Desperate fans huddled around each other, holding up fingers showing from how many tickets they needed.
A vendor zipped over, offering a pair of tickets for $500 each right before the first pitch. Another seller hawked two tickets for $400 feet away.
Ticket resale, or scalping, exists in a legal grey zone in D.C. A Metro police officer told The Wash before Game Five that ticket scaling is “not illegal” and “not written up as a primary offense.”
However, D.C. law sets up strict parameters around scalping in 2016, establishing scalping is illegal from any street, sidewalk, or other public space.
“MPD takes all crimes seriously and scalping ticket scams is no exception,” wrote a spokesperson for the Metropolitan Police Department in an e-mail to The Wash.
The World Series has been especially difficult because of high demand, according to scalpers. The online ticket exchange StubHub claims that ticket sales for Game 6 increased by 142% since Saturday.
The cheapest World Series tickets were more than $800 on StubHub, an online ticket exchange, a for the Saturday evening game. On Saturday afternoon, ticket prices for the next day started at nearly $1,000.
A representative from the website stated that tickets sold for as much as $16,500 for the 6th game in the Series.
A man holding a cardboard sign strode up and down the street that leads to one of the Nationals Park gates. In bold letters, it read “I need tickets.”
Anthony — who didn’t provide his last time because of his work reselling tickets — finds it hard to connect buyers and sellers during the Series. To supplement sales, he peddles ticket holders as well.
He has scalped tickets for all events for most of his adult life.
“I’ve been doing this since I was fourteen,” Anthony said. He gets tickets from brokers, season pass holders, and sometimes other fans on the street before flipping them for more money.

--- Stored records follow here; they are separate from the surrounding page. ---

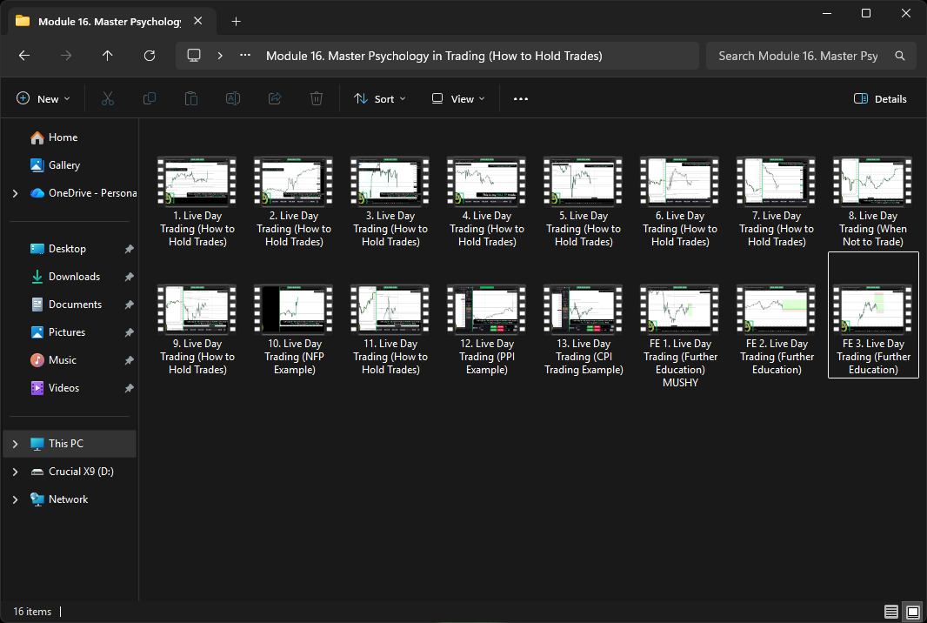Image resolution: width=927 pixels, height=623 pixels.
Task: Open a new File Explorer tab
Action: pos(236,22)
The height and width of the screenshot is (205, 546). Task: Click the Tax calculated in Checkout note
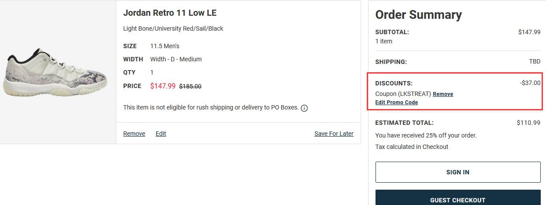click(x=412, y=147)
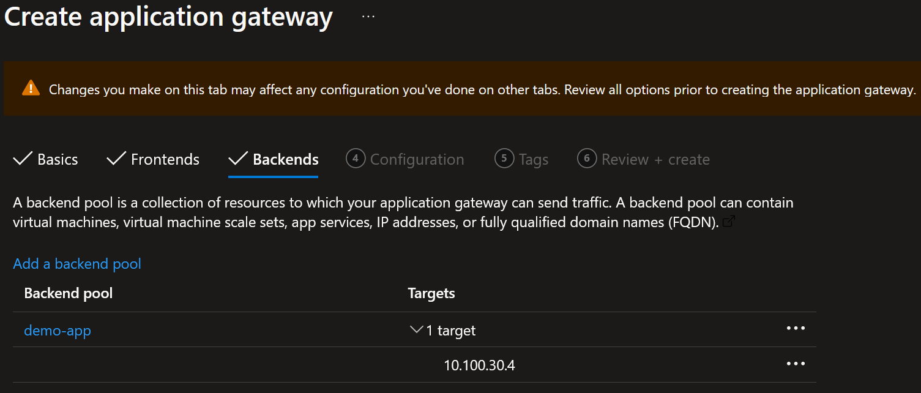921x393 pixels.
Task: Open the ellipsis menu for target 10.100.30.4
Action: point(795,364)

Law enforcement eventually shooed Anthony and his two other colleagues from the Nats Park entrance.
The Metropolitan Police Department warns fans against buying tickets from scalpers like the three street vendors.
Earlier in the World Series, local police arrested a scalper for selling $2,000 in counterfeit tickets near Nats Park.
“They prey on people’s passions, knowing many regard the chance to see their favorite artists or teams as priceless,” wrote the police department in a press released before Game Four.
To avoid ticket fraud, MPD created Safe Exchange Zones in early 2019. The department hopes these zones will prevent robberies linked to online ticket exchanges, like the ones near the ballpark.